» Exercise description
Copy out the listing lines between the line holding "Given: Send påminnelse for order 11522288" and the line holding "Action: pyautogui.click(x=114, y=249)", inclusive, reproducing them word for word.

» Material shown
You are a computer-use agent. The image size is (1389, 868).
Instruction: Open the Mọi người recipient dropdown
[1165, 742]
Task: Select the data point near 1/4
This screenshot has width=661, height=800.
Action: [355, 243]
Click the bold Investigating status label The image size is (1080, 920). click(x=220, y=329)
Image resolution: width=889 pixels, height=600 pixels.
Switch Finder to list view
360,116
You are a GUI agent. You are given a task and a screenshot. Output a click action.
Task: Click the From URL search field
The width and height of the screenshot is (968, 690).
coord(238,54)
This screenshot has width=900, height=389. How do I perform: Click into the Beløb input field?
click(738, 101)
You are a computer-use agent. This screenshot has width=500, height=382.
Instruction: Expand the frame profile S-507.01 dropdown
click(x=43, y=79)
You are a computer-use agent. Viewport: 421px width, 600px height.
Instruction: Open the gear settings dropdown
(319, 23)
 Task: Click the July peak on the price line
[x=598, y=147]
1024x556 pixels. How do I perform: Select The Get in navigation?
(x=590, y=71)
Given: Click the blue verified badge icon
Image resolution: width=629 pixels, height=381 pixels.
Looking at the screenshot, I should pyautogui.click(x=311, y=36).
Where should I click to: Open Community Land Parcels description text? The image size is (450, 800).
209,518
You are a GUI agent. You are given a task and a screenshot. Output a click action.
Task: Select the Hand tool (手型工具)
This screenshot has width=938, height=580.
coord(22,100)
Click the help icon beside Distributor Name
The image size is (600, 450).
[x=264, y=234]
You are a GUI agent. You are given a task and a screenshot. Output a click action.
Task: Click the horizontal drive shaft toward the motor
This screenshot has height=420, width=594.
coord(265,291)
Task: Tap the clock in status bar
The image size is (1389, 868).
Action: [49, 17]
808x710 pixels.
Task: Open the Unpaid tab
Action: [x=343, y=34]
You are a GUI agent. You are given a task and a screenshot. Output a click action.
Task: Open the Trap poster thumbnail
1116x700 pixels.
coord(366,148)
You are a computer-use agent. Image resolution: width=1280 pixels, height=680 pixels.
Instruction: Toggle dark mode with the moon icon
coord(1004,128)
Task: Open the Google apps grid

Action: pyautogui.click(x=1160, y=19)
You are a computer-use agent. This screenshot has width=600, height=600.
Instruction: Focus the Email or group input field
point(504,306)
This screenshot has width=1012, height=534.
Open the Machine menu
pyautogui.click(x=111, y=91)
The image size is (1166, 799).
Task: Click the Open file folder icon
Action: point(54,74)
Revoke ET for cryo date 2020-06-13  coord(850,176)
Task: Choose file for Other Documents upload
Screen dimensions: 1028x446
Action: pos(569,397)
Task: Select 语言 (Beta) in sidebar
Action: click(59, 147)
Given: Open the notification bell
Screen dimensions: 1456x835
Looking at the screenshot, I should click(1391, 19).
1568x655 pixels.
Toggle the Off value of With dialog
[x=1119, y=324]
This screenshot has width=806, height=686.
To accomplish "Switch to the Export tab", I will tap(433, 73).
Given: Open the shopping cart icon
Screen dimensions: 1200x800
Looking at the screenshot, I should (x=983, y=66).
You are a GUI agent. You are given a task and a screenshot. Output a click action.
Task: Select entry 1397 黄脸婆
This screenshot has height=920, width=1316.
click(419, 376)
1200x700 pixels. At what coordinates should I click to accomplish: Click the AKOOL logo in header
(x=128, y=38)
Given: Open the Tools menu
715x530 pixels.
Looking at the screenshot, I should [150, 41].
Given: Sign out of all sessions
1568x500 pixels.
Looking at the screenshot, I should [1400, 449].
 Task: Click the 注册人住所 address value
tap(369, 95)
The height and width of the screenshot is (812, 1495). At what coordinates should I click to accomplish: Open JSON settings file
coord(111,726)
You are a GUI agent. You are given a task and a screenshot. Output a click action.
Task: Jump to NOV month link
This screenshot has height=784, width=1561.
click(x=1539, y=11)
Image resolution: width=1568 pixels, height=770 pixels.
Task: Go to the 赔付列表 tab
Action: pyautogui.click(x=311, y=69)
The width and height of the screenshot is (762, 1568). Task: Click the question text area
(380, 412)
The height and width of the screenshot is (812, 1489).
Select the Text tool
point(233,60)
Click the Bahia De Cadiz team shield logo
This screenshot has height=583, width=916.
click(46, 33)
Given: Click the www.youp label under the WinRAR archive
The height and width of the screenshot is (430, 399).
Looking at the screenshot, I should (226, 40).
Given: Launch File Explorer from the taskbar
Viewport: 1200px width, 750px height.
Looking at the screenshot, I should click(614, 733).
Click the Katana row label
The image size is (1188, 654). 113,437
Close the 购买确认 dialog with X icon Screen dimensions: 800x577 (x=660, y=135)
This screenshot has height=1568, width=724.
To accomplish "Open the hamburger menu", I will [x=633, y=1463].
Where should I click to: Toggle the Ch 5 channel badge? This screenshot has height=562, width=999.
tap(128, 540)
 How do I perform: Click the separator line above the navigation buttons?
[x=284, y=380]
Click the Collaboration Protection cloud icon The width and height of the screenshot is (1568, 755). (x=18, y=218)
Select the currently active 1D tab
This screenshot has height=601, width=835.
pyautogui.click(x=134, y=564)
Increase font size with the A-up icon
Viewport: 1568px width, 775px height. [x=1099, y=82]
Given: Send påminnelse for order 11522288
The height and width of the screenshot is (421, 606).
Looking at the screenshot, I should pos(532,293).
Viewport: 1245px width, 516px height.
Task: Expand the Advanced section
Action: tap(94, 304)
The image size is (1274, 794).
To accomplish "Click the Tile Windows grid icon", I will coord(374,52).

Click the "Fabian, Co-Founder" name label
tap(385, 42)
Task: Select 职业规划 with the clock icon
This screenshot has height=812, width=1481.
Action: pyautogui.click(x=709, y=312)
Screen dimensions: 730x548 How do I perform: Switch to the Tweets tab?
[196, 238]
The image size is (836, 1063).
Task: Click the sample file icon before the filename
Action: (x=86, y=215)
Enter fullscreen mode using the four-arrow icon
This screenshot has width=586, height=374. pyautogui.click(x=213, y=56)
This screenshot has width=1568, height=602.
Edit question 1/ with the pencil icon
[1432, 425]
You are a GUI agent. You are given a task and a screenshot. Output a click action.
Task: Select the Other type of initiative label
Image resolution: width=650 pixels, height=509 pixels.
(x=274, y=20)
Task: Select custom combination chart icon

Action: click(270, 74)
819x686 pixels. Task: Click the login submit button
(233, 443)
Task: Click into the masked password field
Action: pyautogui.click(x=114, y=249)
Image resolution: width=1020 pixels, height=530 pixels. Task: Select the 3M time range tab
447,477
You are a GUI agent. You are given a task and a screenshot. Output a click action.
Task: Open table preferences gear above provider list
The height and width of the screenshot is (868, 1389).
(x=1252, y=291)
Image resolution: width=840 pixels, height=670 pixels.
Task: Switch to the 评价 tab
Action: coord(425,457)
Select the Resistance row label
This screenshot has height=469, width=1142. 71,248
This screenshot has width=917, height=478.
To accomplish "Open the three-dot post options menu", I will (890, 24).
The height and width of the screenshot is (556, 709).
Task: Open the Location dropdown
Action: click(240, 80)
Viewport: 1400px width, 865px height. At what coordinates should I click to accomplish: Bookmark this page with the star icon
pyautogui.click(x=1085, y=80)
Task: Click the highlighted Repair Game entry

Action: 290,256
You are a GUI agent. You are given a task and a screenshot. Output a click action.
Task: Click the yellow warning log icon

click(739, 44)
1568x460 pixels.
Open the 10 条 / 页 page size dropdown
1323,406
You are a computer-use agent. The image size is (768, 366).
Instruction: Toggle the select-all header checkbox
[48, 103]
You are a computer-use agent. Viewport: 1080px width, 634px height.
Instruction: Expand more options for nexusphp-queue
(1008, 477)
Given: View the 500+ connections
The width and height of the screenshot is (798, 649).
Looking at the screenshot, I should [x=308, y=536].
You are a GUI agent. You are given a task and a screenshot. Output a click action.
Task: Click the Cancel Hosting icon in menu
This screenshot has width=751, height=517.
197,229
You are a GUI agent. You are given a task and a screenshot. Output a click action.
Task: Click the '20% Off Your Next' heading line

» Finished task
Given: Send påminnelse for order 11522288
The height and width of the screenshot is (421, 606).
Looking at the screenshot, I should pos(532,293).
Viewport: 1245px width, 516px height.
Task: Expand the Advanced section
Action: tap(94, 304)
The image size is (1274, 794).
To accomplish "Click the Tile Windows grid icon", I will coord(374,52).

Click the "Fabian, Co-Founder" name label
tap(385, 42)
Task: Select 职业规划 with the clock icon
This screenshot has height=812, width=1481.
Action: pyautogui.click(x=709, y=312)
Screen dimensions: 730x548 How do I perform: Switch to the Tweets tab?
[196, 238]
The image size is (836, 1063).
Task: Click the sample file icon before the filename
Action: (x=86, y=215)
Enter fullscreen mode using the four-arrow icon
This screenshot has width=586, height=374. pyautogui.click(x=213, y=56)
This screenshot has width=1568, height=602.
Edit question 1/ with the pencil icon
[1432, 425]
You are a GUI agent. You are given a task and a screenshot. Output a click action.
Task: Select the Other type of initiative label
Image resolution: width=650 pixels, height=509 pixels.
(x=274, y=20)
Task: Select custom combination chart icon

Action: click(270, 74)
819x686 pixels. Task: Click the login submit button
(233, 443)
Task: Click into the masked password field
Action: pyautogui.click(x=114, y=249)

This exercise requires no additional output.